**STATED PROBLEM:** Copy word for word the part of the passage on Workspaces step compilation that runs from "Moreover the information" up to and including "respective identifier attributes.".

In Figure 7 we have referred to the step rules as XSL rules. However the rules will need to include additional data (not included in the current scope of XSL-T stylesheet possibilities) the reason for this beeing that the existing XSL-T engines are not powerful enough to execute all of the potential tasks of the Workspaces engine. It has been suggested that an existing XSL transformer will need to be extended to enable coordination (check for presence of documents, allow for multiple input files - which is presently not supported even though it is part of the W3 recommendation) and the execution of external programs. Currently coordination steps - being of a potentially highly complex nature, as well as external steps, launching user applications are implemented outside of the XSL-T processor.
As we have seen (refer to Figure 6) the WSCL encoded workflow definition consists at the most basic level of transitions between activities. The necessary information for the execution of a single step refers to exactly one activity and its transitions. The Workspaces meta-step that compiles the definition to extract information about a single step will thus need to find transitions that connect an activity with its corresponding successor activities.
Moreover the information needed to execute and coordinate the following activities needs to be extracted from the workflow definition. This involves:
-
resolving variables within subflows with respect to their relative scope.
-
extraction of a number of relevant elements from the XML workflow definition document that are referenced through their respective identifier attributes.
We refer to the resulting document as a Workspaces step document. This document is itself an XML document that can hence be validated.
Two alternative modes of compilation of the Workspaces definition into step documents are conceivable. We refer to these two alternative modes of compilation as the "eager'' (run-time compilation) and "lazy'' (start-time compilation).

**RAW DATA:**
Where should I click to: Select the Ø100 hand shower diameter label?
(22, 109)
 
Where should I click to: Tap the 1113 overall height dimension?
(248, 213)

**SOLUTION TO THIS TASK:**
Moreover the information needed to execute and coordinate the following activities needs to be extracted from the workflow definition. This involves:
-
resolving variables within subflows with respect to their relative scope.
-
extraction of a number of relevant elements from the XML workflow definition document that are referenced through their respective identifier attributes.